»»

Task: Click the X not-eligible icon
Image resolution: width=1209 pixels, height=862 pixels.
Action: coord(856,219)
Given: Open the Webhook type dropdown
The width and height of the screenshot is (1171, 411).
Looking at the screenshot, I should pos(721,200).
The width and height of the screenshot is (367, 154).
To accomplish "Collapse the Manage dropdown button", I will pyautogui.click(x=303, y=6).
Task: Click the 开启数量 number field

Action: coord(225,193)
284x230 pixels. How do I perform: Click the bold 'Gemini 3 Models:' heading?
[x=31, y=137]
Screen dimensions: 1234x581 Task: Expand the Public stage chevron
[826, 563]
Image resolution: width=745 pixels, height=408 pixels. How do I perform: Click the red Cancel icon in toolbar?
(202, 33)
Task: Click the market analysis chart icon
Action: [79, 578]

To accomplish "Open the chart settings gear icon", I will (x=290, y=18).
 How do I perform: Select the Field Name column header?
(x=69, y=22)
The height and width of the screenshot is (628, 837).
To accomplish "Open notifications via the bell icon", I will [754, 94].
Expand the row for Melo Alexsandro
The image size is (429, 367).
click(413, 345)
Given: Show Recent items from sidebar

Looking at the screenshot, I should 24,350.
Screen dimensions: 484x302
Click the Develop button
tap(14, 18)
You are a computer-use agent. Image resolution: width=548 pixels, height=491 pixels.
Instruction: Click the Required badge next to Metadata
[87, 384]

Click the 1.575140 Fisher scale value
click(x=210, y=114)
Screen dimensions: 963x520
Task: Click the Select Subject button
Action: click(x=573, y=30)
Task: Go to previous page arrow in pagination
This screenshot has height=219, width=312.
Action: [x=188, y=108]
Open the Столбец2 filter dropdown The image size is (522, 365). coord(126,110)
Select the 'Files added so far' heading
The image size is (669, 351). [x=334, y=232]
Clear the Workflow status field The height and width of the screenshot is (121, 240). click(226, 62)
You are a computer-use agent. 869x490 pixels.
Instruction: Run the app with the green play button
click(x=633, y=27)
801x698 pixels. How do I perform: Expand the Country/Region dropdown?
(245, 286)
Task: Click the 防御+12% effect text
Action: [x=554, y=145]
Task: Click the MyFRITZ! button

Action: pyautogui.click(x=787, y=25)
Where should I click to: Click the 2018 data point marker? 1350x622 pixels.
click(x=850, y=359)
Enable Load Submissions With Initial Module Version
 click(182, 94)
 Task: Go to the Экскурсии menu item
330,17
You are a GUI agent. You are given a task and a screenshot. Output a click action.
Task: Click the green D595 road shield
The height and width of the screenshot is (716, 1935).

««

## Work task
Isolate the lines above that contain the word "agent" and copy them.

## Answer box
You are a computer-use agent. Image resolution: width=548 pixels, height=491 pixels.
You are a computer-use agent. 869x490 pixels.
You are a GUI agent. You are given a task and a screenshot. Output a click action.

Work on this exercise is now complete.